[The records Boundary: Start]
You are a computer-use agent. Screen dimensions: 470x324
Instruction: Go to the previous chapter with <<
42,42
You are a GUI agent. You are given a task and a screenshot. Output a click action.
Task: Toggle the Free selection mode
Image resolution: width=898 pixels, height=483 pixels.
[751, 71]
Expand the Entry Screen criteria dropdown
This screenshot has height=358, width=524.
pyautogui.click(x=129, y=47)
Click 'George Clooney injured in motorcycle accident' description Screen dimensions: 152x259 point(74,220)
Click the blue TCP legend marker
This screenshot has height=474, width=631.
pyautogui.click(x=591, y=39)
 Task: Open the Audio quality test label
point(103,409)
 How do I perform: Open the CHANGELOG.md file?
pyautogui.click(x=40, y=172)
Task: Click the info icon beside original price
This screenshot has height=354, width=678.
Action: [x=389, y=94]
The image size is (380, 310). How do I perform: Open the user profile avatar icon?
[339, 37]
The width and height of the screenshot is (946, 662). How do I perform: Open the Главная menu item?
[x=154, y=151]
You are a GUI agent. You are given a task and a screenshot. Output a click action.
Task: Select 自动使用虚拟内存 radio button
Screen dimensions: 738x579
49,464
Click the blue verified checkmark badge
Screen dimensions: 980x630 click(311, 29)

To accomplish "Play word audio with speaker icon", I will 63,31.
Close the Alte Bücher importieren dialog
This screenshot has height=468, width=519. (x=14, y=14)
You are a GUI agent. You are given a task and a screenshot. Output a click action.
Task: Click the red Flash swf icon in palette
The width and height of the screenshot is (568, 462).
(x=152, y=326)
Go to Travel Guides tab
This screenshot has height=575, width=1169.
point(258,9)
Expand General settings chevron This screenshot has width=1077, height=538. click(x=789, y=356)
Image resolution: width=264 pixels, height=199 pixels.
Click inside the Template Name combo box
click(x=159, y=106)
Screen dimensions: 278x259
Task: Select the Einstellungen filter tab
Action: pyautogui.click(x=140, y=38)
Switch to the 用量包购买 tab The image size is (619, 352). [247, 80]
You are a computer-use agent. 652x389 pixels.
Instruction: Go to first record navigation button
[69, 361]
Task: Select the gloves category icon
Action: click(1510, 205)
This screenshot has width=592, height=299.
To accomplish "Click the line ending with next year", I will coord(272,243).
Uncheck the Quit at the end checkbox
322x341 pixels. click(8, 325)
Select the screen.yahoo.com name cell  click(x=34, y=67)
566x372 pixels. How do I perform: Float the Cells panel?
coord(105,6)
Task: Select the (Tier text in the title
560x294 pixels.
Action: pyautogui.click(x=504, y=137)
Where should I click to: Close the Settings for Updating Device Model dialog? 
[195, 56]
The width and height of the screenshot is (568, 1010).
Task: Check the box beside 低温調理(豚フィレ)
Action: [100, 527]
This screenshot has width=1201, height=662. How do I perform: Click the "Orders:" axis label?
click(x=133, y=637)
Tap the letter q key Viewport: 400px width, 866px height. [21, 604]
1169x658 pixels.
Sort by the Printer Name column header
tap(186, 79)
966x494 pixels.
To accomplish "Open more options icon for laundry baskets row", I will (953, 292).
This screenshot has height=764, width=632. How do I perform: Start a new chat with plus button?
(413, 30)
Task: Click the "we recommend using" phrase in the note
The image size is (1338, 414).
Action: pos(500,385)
[The records Boundary: End]
### Your task
Once the records have been read, print them all again exactly.

### Solution for this problem
You are a computer-use agent. Screen dimensions: 470x324
Instruction: Go to the previous chapter with <<
42,42
You are a GUI agent. You are given a task and a screenshot. Output a click action.
Task: Toggle the Free selection mode
Image resolution: width=898 pixels, height=483 pixels.
[751, 71]
Expand the Entry Screen criteria dropdown
This screenshot has height=358, width=524.
pyautogui.click(x=129, y=47)
Click 'George Clooney injured in motorcycle accident' description Screen dimensions: 152x259 point(74,220)
Click the blue TCP legend marker
This screenshot has height=474, width=631.
pyautogui.click(x=591, y=39)
 Task: Open the Audio quality test label
point(103,409)
 How do I perform: Open the CHANGELOG.md file?
pyautogui.click(x=40, y=172)
Task: Click the info icon beside original price
This screenshot has height=354, width=678.
Action: [x=389, y=94]
The image size is (380, 310). How do I perform: Open the user profile avatar icon?
[339, 37]
The width and height of the screenshot is (946, 662). How do I perform: Open the Главная menu item?
[x=154, y=151]
You are a GUI agent. You are given a task and a screenshot. Output a click action.
Task: Select 自动使用虚拟内存 radio button
Screen dimensions: 738x579
49,464
Click the blue verified checkmark badge
Screen dimensions: 980x630 click(311, 29)

To accomplish "Play word audio with speaker icon", I will 63,31.
Close the Alte Bücher importieren dialog
This screenshot has height=468, width=519. (x=14, y=14)
You are a GUI agent. You are given a task and a screenshot. Output a click action.
Task: Click the red Flash swf icon in palette
The width and height of the screenshot is (568, 462).
(x=152, y=326)
Go to Travel Guides tab
This screenshot has height=575, width=1169.
point(258,9)
Expand General settings chevron This screenshot has width=1077, height=538. click(x=789, y=356)
Image resolution: width=264 pixels, height=199 pixels.
Click inside the Template Name combo box
click(x=159, y=106)
Screen dimensions: 278x259
Task: Select the Einstellungen filter tab
Action: pyautogui.click(x=140, y=38)
Switch to the 用量包购买 tab The image size is (619, 352). [247, 80]
You are a computer-use agent. 652x389 pixels.
Instruction: Go to first record navigation button
[69, 361]
Task: Select the gloves category icon
Action: click(1510, 205)
This screenshot has width=592, height=299.
To accomplish "Click the line ending with next year", I will coord(272,243).
Uncheck the Quit at the end checkbox
322x341 pixels. click(8, 325)
Select the screen.yahoo.com name cell  click(x=34, y=67)
566x372 pixels. How do I perform: Float the Cells panel?
coord(105,6)
Task: Select the (Tier text in the title
560x294 pixels.
Action: pyautogui.click(x=504, y=137)
Where should I click to: Close the Settings for Updating Device Model dialog? 
[195, 56]
The width and height of the screenshot is (568, 1010).
Task: Check the box beside 低温調理(豚フィレ)
Action: [100, 527]
This screenshot has width=1201, height=662. How do I perform: Click the "Orders:" axis label?
click(x=133, y=637)
Tap the letter q key Viewport: 400px width, 866px height. [21, 604]
1169x658 pixels.
Sort by the Printer Name column header
tap(186, 79)
966x494 pixels.
To accomplish "Open more options icon for laundry baskets row", I will (953, 292).
This screenshot has height=764, width=632. How do I perform: Start a new chat with plus button?
(413, 30)
Task: Click the "we recommend using" phrase in the note
The image size is (1338, 414).
Action: pos(500,385)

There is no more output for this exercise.